Search the data below for the string "agent". Extract every line that contains it.

--- Data to use ---
***

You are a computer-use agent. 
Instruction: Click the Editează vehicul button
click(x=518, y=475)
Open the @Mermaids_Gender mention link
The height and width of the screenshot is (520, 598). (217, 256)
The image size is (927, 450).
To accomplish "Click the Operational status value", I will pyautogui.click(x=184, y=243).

***

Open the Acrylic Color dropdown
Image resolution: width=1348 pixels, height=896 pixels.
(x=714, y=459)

***

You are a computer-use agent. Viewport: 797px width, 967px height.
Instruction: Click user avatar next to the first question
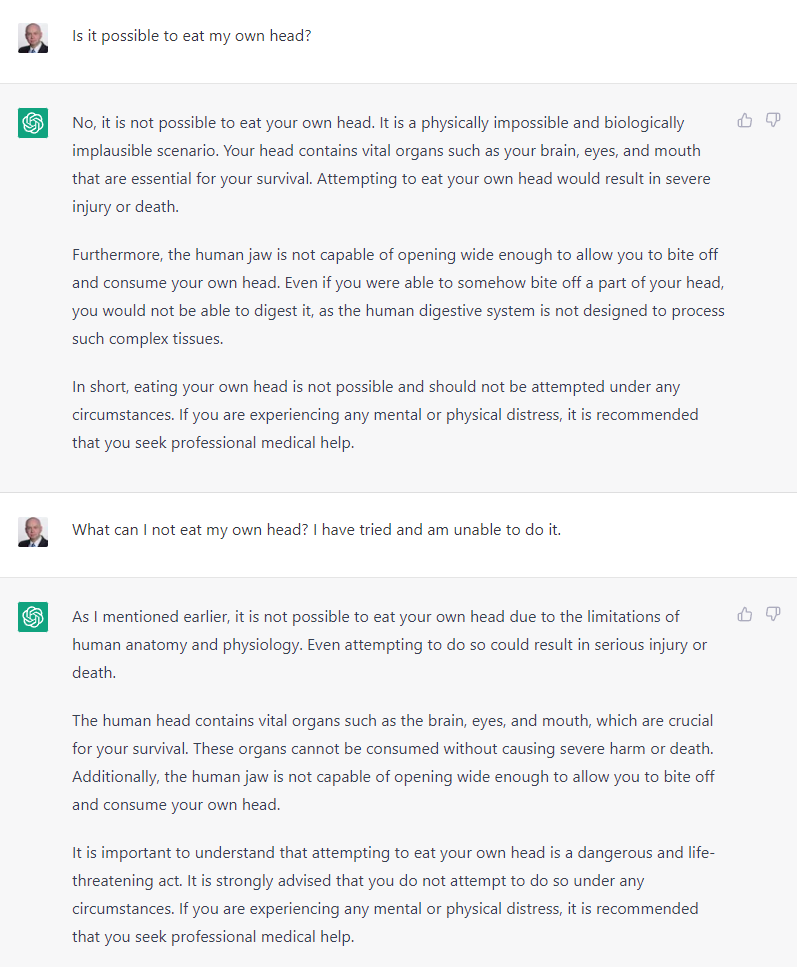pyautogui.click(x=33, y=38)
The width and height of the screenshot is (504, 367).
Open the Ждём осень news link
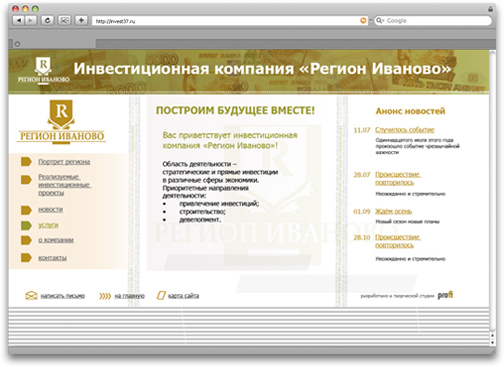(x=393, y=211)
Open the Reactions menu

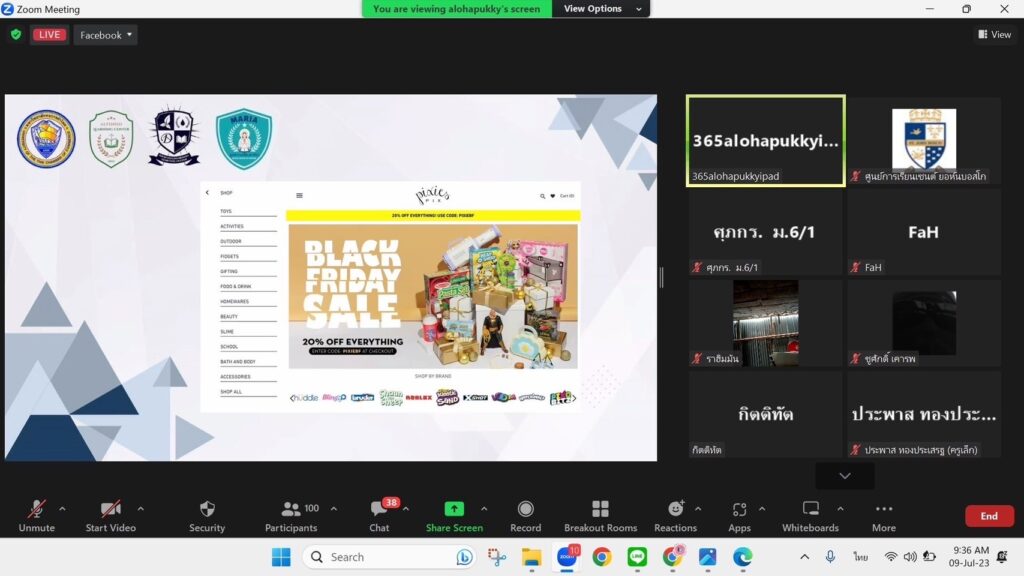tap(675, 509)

***

--- Written reply ---
You are a computer-use agent. 
You are a computer-use agent. Viewport: 797px width, 967px height.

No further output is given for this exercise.